In the midst of her dilemma, Manoa editor Frank Stewart suggested she get her business license. I just decided I might as well make a book. I knew it would be a lot of work, but I didn't know just how much." And Monkeypod Ink, Stierli's very own publishing company, was born.
"There's a huge amount of talent here," Stierli says. "I don't think we see 15 percent of it."
In March 2003, she put out a call for submissions in newspapers and also approached "friends and people whose writing I respected." She received about 25 works, and culled them down to 15.
"It's nice to have the opportunity to diversify the kind of work that gets produced here," says Tsai, whose stories have appeared in Mainland journals such as Washington Square and Fugue. "The perception is what's produced here is not good enough — and I'm as guilty of that as anyone. But this is where I live, my writing community. I just think that not everything needs to be about iso peanuts and language resistance. As a writer, my concerns aren't confined to the (local) genre."
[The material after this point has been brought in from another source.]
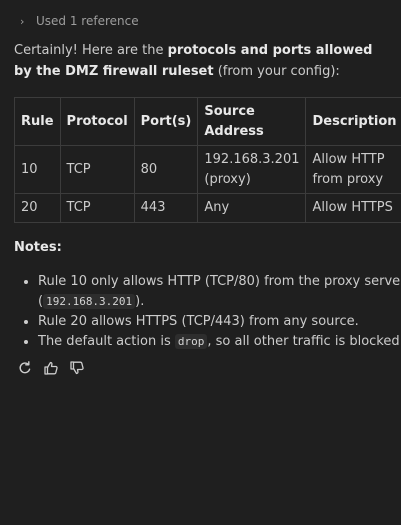 This screenshot has height=525, width=401. I want to click on references-label: Used 1 reference, so click(88, 21).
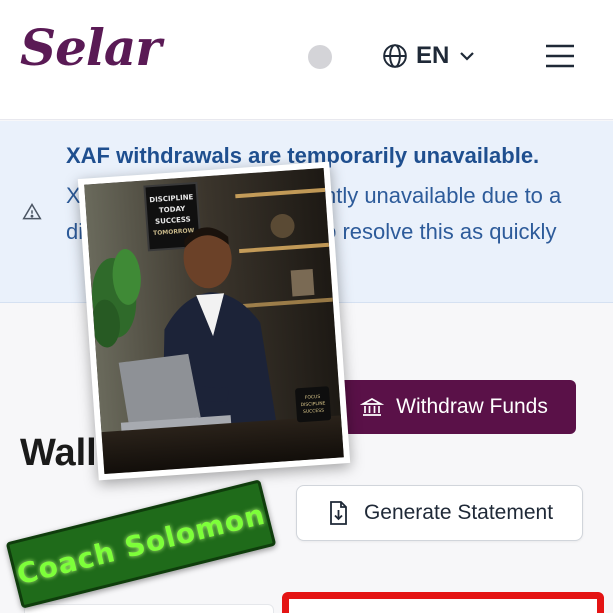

That's not to say that Monkeypod Ink excludes stories of local life. Maile Gresham gracefully probes the motivation of a tita to punch out a girl in the bathroom at Sandy's. Slam poet Brenda Kwon's "Everyday Practice" captures the early-morning ruminations of a 25-year-old who doesn't "watch movies that aren't in English or buy strange musical instruments just to see what they sound like," as he wrestles with singledom, 10th-grade memories of Marcy Takamine and a hostile cat. Jeffrey Ryan Long examines the habits of that Honolulu subculture known as the postgraduate communal house.
Besides editing the work, Stierli dealt with the nuts and bolts of print and production.
"I wanted to print it here, but the estimates I got were three times the estimates of Mainland competitors," Stierli says. She shelled out $7,000 of her own money to have the book printed in Ann Arbor, Mich. On O'ahu, the job would cost "easily $18,000 for the same thing."
Asked whether "Undrawn Lines" is just the first of Monkeypod Ink series, Stierli, who is the books manager at used-media emporium Jelly's in 'Aiea (her boss, owner Norm Winter, has a piece in "Undrawn Lines"), says: "I'm not sure. I'm thinking of doing other books. But I did spend everything on this one."
For now, she just hopes "people get a different perspective on what local writing is. Just enjoyment."